DATA TO EXAMINE →
******

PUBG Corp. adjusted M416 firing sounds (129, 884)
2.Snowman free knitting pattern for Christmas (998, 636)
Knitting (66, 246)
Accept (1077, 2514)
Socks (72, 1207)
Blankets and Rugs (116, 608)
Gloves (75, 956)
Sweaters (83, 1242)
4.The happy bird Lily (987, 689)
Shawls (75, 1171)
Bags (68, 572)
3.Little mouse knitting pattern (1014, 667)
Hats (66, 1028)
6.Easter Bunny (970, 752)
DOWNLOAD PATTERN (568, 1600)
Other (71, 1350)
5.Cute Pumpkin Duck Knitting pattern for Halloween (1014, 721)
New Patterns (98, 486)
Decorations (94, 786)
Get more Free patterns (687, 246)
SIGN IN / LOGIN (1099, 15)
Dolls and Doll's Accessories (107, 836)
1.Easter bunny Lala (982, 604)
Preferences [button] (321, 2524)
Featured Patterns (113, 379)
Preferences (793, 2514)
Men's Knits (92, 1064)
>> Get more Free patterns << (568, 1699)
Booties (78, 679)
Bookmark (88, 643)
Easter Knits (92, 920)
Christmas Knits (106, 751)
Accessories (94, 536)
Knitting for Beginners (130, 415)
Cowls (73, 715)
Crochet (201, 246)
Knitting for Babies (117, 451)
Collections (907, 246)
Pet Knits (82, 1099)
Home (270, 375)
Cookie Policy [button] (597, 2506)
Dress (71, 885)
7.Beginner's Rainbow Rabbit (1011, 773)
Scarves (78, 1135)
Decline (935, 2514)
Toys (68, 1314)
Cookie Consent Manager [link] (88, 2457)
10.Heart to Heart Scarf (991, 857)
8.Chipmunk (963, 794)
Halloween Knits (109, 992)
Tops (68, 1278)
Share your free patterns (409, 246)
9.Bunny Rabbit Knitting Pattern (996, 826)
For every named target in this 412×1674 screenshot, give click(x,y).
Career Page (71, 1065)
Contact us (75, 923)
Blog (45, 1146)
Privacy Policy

******

WORK INSTRUCTION → In the entries above, find each line with the word "Cookie" and copy it.

COMPLETED TASK →
Cookie Policy [button] (597, 2506)
Cookie Consent Manager [link] (88, 2457)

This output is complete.